Das Publikum feierte Lang, aber es ließ sich auch wieder beruhigen. Nur leider nicht gänzlich. Weshalb die impressionistisch winddurchhauchte Zugabe „The Dance of Coral“ von Du Mingxin von einem durchgehenden Gemurmel, Geraschel und Geräusper unterlegt wurde, das an Respektlosigkeit grenzte.
Wer der wahre Star des Abends war, das zeigte sich nach der Pause. Da setzten Eschenbach und das Orchester Beethovens Siebte unter Strom, dass einem immer wieder der Atem stockte. Den kräftigen, hellen, leicht metallischen Klang des Orchesters formte Eschenbach wesentlich homogener als zuvor bei Wagner. Seine schier überbordende Energie verdankte dieser Beethoven einer Unerbittlichkeit des Rhythmus, die Eschenbach schon doch so tänzerisch bewegten ersten Satz etablierte.

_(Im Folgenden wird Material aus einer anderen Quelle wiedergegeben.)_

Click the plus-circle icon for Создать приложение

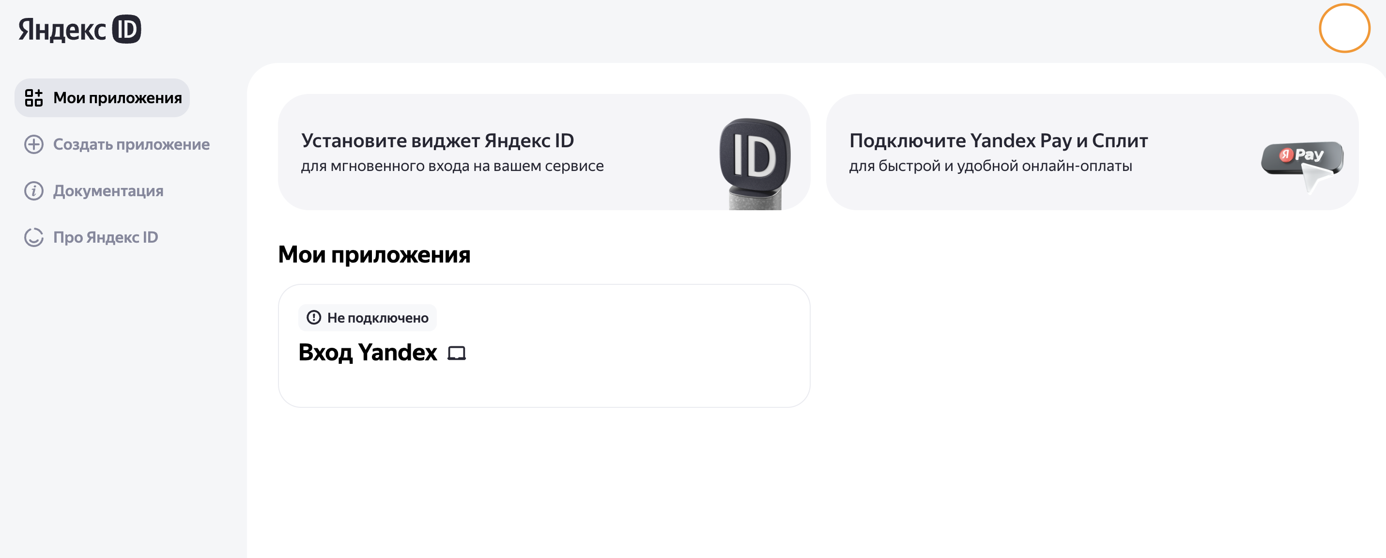click(34, 144)
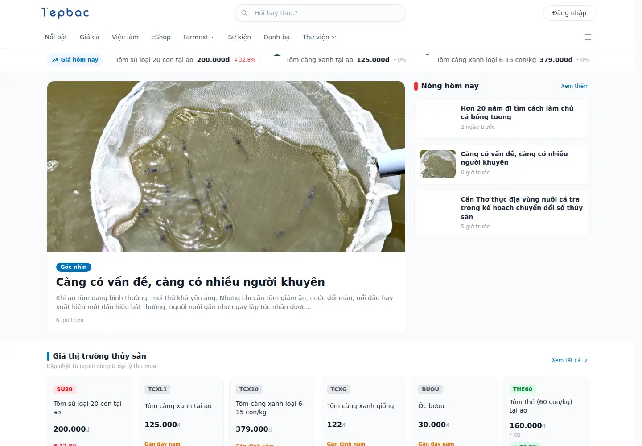This screenshot has height=446, width=642.
Task: Click the search magnifier icon
Action: pos(244,13)
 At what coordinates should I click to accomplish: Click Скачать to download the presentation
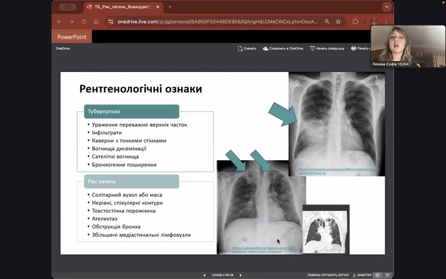(x=247, y=49)
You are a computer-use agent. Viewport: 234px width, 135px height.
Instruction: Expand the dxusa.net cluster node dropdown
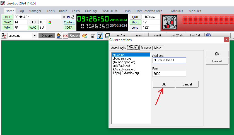click(35, 36)
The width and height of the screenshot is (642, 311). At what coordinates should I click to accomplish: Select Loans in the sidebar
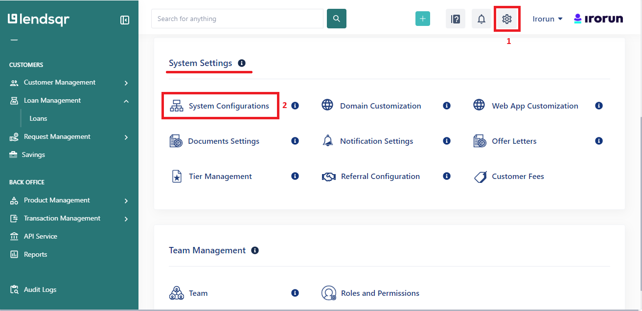38,118
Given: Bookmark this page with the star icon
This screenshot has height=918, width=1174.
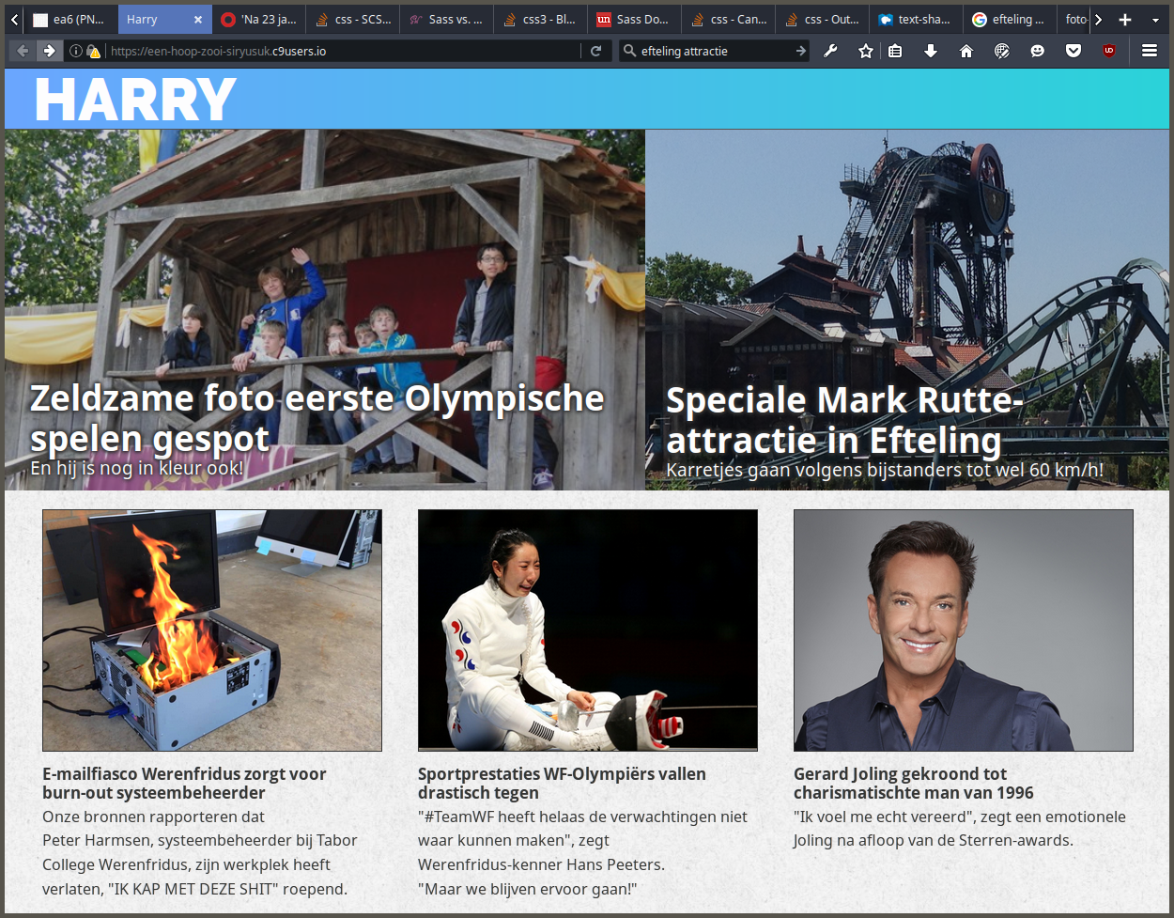Looking at the screenshot, I should click(866, 51).
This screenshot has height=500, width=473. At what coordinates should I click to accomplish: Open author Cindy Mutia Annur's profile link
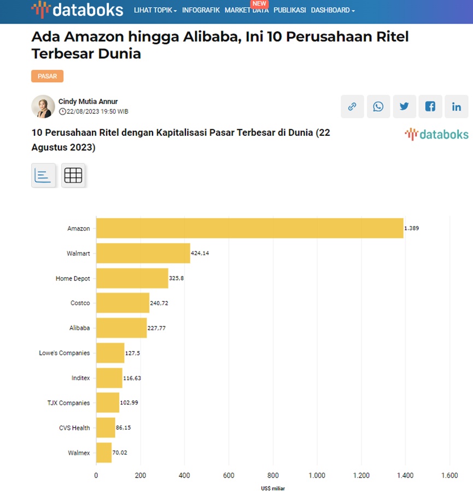tap(88, 101)
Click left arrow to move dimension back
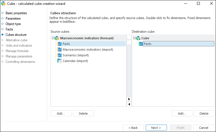This screenshot has height=132, width=216. pos(129,104)
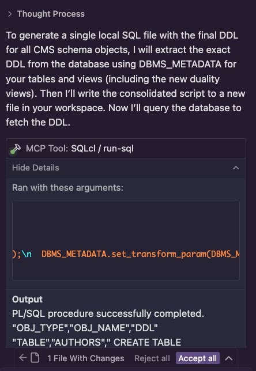
Task: Click the assistant message paragraph about DDL
Action: pos(126,78)
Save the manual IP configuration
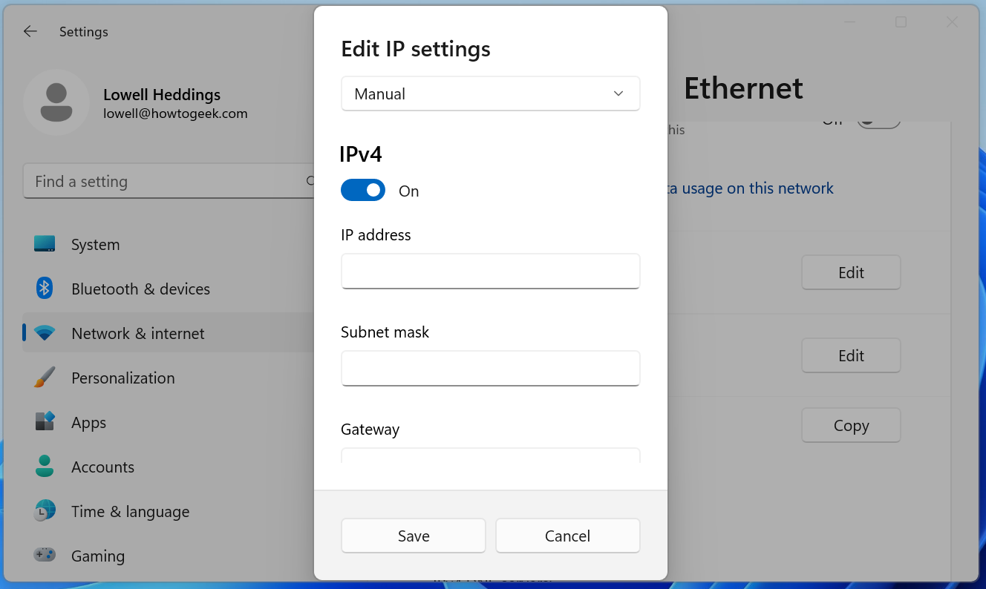The image size is (986, 589). pyautogui.click(x=413, y=536)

Eschenbach wäre nicht Eschenbach, wenn er der Musik ob dieser kristallinen Strenge das Atmen versagt hätte. Ein ganzer riesiger Organismus pulsierte da. Die Motive blitzten und funkelten nur so durch das Orchester, die Holzbläser klagten leise und intim, die Hörner bliesen souverän ihre turmhohen Passagen. Und die auf- und absteigenden Halbtöne am Ende des letzten Satzes wickelten die Bässe im Untergrund des scheinbar so heiteren Themas so bedrohlich und entschieden auf, als käme da eine Riesenschlange daher. Oder gleich ein Drache? Vielleicht gar einer von Wagner? Das wäre dann eine wahrhaft raffinierte Anknüpfung an das erste Werk des Abends gewesen.
Man spricht bei Beethovens Siebter gern von Grazie. Sicherlich. Aber was hier erklang, war die Essenz des beethovenschen Geistes. Großer, anhaltender Jubel.